→ **Dataset entries**
§

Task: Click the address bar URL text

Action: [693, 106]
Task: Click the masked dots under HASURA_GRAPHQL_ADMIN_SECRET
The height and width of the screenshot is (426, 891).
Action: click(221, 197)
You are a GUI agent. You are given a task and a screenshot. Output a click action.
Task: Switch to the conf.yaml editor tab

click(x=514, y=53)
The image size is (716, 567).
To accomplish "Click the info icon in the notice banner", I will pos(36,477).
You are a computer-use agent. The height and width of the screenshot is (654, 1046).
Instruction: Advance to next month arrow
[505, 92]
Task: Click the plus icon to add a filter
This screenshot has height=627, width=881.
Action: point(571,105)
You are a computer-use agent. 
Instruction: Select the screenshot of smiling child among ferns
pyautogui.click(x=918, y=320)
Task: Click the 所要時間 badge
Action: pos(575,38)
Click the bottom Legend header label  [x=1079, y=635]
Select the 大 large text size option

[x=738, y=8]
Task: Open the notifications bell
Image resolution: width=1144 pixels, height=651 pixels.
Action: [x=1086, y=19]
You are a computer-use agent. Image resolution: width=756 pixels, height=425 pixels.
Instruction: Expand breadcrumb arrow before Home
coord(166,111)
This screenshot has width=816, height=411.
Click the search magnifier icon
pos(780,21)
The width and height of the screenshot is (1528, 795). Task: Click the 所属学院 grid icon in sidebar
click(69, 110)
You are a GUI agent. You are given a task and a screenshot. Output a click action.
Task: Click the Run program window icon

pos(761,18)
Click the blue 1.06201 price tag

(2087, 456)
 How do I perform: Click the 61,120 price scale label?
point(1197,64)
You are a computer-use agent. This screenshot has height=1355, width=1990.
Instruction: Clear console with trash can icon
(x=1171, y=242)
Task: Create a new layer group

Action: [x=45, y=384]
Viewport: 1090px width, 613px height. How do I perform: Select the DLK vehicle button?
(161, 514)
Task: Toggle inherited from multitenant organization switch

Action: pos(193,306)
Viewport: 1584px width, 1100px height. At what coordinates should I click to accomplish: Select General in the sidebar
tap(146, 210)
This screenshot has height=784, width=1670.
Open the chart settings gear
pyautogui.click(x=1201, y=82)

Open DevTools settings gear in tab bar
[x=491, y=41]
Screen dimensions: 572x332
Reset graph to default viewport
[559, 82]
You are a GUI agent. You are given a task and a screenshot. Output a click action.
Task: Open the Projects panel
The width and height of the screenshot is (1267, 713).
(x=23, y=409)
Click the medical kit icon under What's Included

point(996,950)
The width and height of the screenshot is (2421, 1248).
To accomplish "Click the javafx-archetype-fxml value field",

§

→ **Exercise goal**
Repeat the records above in full, word for word.

→ **Finished exercise**
Task: Click the address bar URL text

Action: [693, 106]
Task: Click the masked dots under HASURA_GRAPHQL_ADMIN_SECRET
The height and width of the screenshot is (426, 891).
Action: click(221, 197)
You are a GUI agent. You are given a task and a screenshot. Output a click action.
Task: Switch to the conf.yaml editor tab

click(x=514, y=53)
The image size is (716, 567).
To accomplish "Click the info icon in the notice banner", I will pos(36,477).
You are a computer-use agent. The height and width of the screenshot is (654, 1046).
Instruction: Advance to next month arrow
[505, 92]
Task: Click the plus icon to add a filter
This screenshot has height=627, width=881.
Action: point(571,105)
You are a computer-use agent. 
Instruction: Select the screenshot of smiling child among ferns
pyautogui.click(x=918, y=320)
Task: Click the 所要時間 badge
Action: pos(575,38)
Click the bottom Legend header label  [x=1079, y=635]
Select the 大 large text size option

[x=738, y=8]
Task: Open the notifications bell
Image resolution: width=1144 pixels, height=651 pixels.
Action: [x=1086, y=19]
You are a computer-use agent. Image resolution: width=756 pixels, height=425 pixels.
Instruction: Expand breadcrumb arrow before Home
coord(166,111)
This screenshot has width=816, height=411.
Click the search magnifier icon
pos(780,21)
The width and height of the screenshot is (1528, 795). Task: Click the 所属学院 grid icon in sidebar
click(69, 110)
You are a GUI agent. You are given a task and a screenshot. Output a click action.
Task: Click the Run program window icon

pos(761,18)
Click the blue 1.06201 price tag

(2087, 456)
 How do I perform: Click the 61,120 price scale label?
point(1197,64)
You are a computer-use agent. This screenshot has height=1355, width=1990.
Instruction: Clear console with trash can icon
(x=1171, y=242)
Task: Create a new layer group

Action: [x=45, y=384]
Viewport: 1090px width, 613px height. How do I perform: Select the DLK vehicle button?
(161, 514)
Task: Toggle inherited from multitenant organization switch

Action: pos(193,306)
Viewport: 1584px width, 1100px height. At what coordinates should I click to accomplish: Select General in the sidebar
tap(146, 210)
This screenshot has height=784, width=1670.
Open the chart settings gear
pyautogui.click(x=1201, y=82)

Open DevTools settings gear in tab bar
[x=491, y=41]
Screen dimensions: 572x332
Reset graph to default viewport
[559, 82]
You are a GUI agent. You are given a task and a screenshot. Output a click action.
Task: Open the Projects panel
The width and height of the screenshot is (1267, 713).
(x=23, y=409)
Click the medical kit icon under What's Included

point(996,950)
The width and height of the screenshot is (2421, 1248).
To accomplish "Click the javafx-archetype-fxml value field",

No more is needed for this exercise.